This statement in turn isn't supported on MySQL.
To work around this problem you should write `LIKE` queries using Arel instead
of raw SQL fragments as Arel automatically uses `ILIKE` on PostgreSQL and `LIKE`
on MySQL. This means that instead of this:
```ruby
Issue.where('title LIKE ?', 'WIP:%')
```
You'd write this instead:
```ruby
Issue.where(Issue.arel_table[:title].matches('WIP:%'))
```
Here `matches` generates the correct `LIKE` / `ILIKE` statement depending on the
database being used.
If you need to chain multiple `OR` conditions you can also do this using Arel:
```ruby
table = Issue.arel_table
Issue.where(table[:title].matches('WIP:%').or(table[:foo].matches('WIP:%')))
```
For PostgreSQL this produces:
```sql
SELECT *
FROM issues
WHERE (title ILIKE 'WIP:%' OR foo ILIKE 'WIP:%')
```
In turn for MySQL this produces:
```sql
SELECT *
FROM issues
WHERE (title LIKE 'WIP:%' OR foo LIKE 'WIP:%')
```
## LIKE & Indexes
Neither PostgreSQL nor MySQL use any indexes when using `LIKE` / `ILIKE` with a
wildcard at the start. For example, this will not use any indexes:
```sql
SELECT *
FROM issues
WHERE title ILIKE '%WIP:%';
```
Because the value for `ILIKE` starts with a wildcard the database is not able to
use an index as it doesn't know where to start scanning the indexes.

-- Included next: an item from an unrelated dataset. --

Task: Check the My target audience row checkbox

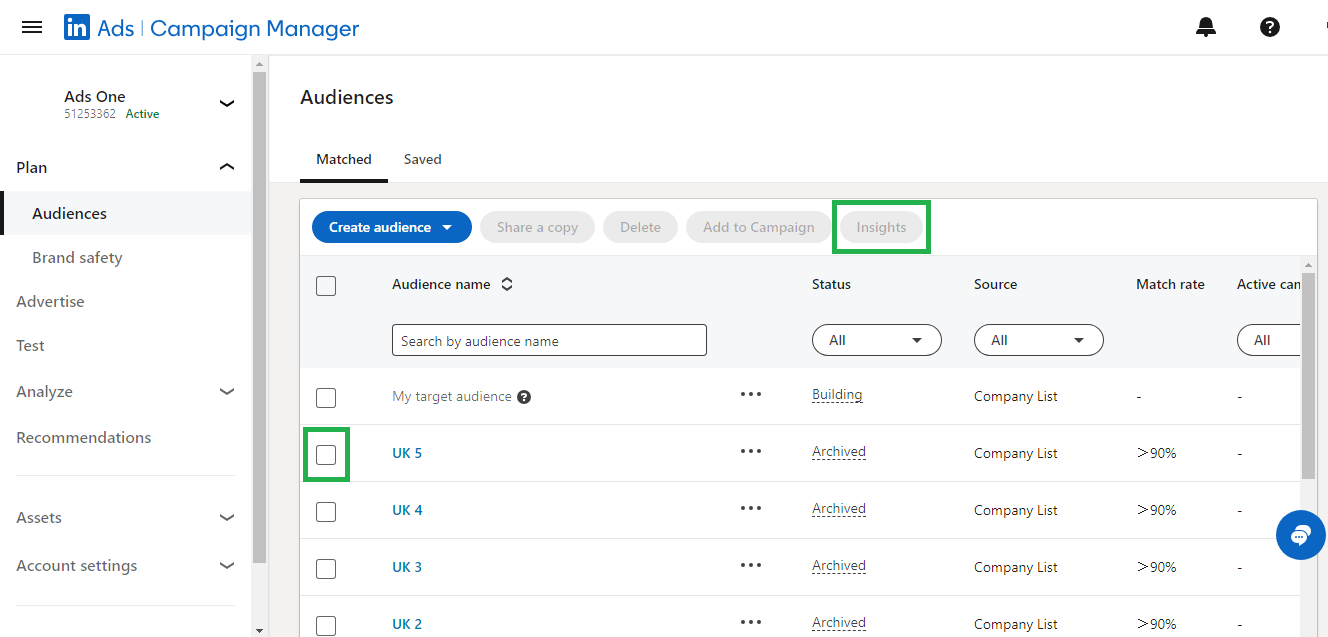Action: (326, 398)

MySQL provides no known solution to this problem. Luckily PostgreSQL _does_
provide a solution: trigram GIN indexes. These indexes can be created as
follows:
```sql
CREATE INDEX [CONCURRENTLY] index_name_here
ON table_name
USING GIN(column_name gin_trgm_ops);
```
The key here is the `GIN(column_name gin_trgm_ops)` part. This creates a [GIN
index][gin-index] with the operator class set to `gin_trgm_ops`. These indexes
_can_ be used by `ILIKE` / `LIKE` and can lead to greatly improved performance.

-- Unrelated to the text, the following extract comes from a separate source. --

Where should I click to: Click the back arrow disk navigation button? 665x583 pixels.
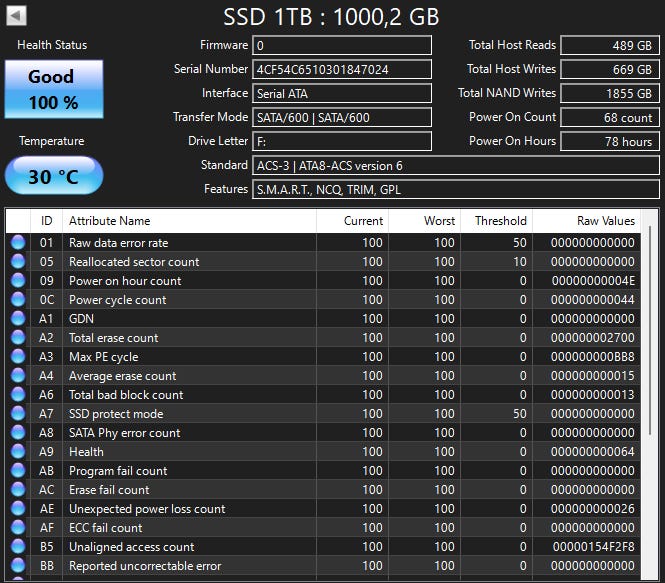(x=17, y=16)
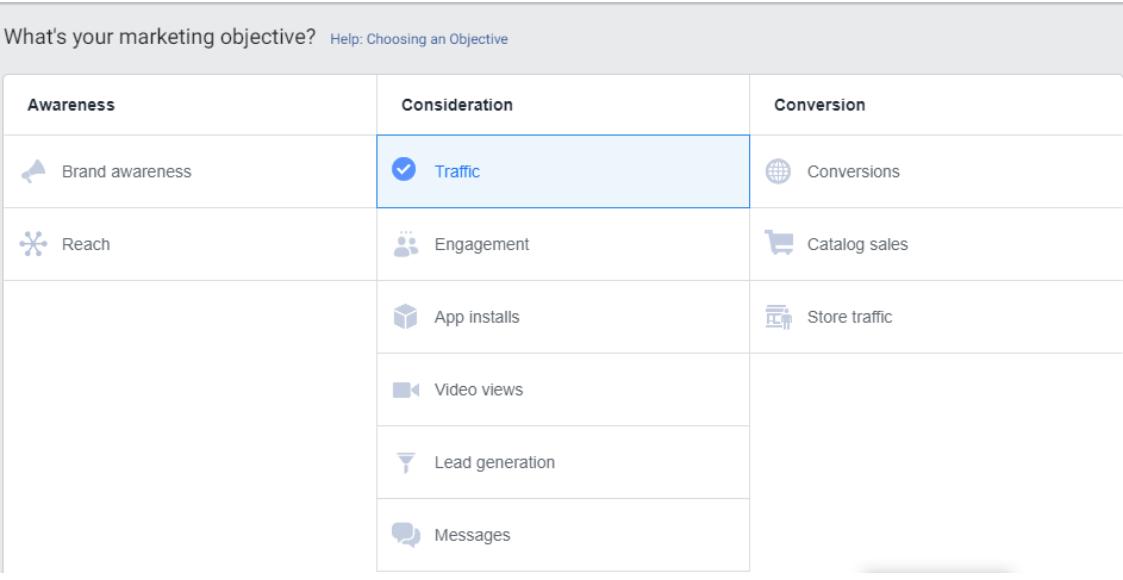Click the Messages chat bubbles icon

pos(405,536)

One downside of these indexes is that they can easily get quite large (depending
on the amount of data indexed).
To keep naming of these indexes consistent please use the following naming
pattern:
index_TABLE_on_COLUMN_trigram
For example, a GIN/trigram index for `issues.title` would be called
`index_issues_on_title_trigram`.
Due to these indexes taking quite some time to be built they should be built
concurrently. This can be done by using `CREATE INDEX CONCURRENTLY` instead of
just `CREATE INDEX`. Concurrent indexes can _not_ be created inside a
transaction. Transactions for migrations can be disabled using the following
pattern:
```ruby
class MigrationName < ActiveRecord::Migration[4.2]
disable_ddl_transaction!
end
```
For example:
```ruby
class AddUsersLowerUsernameEmailIndexes < ActiveRecord::Migration[4.2]
disable_ddl_transaction!
def up
return unless Gitlab::Database.postgresql?
execute 'CREATE INDEX CONCURRENTLY index_on_users_lower_username ON users (LOWER(username));'
execute 'CREATE INDEX CONCURRENTLY index_on_users_lower_email ON users (LOWER(email));'
end
def down
return unless Gitlab::Database.postgresql?
remove_index :users, :index_on_users_lower_username
remove_index :users, :index_on_users_lower_email
end
end
```
## Plucking IDs
This can't be stressed enough: **never** use ActiveRecord's `pluck` to pluck a
set of values into memory only to use them as an argument for another query. For
example, this will make the database **very** sad:
```ruby
projects = Project.all.pluck(:id)
MergeRequest.where(source_project_id: projects)
```
Instead you can just use sub-queries which perform far better:
```ruby
MergeRequest.where(source_project_id: Project.all.select(:id))
```
The _only_ time you should use `pluck` is when you actually need to operate on
the values in Ruby itself (e.g. write them to a file). In almost all other cases
you should ask yourself "Can I not just use a sub-query?".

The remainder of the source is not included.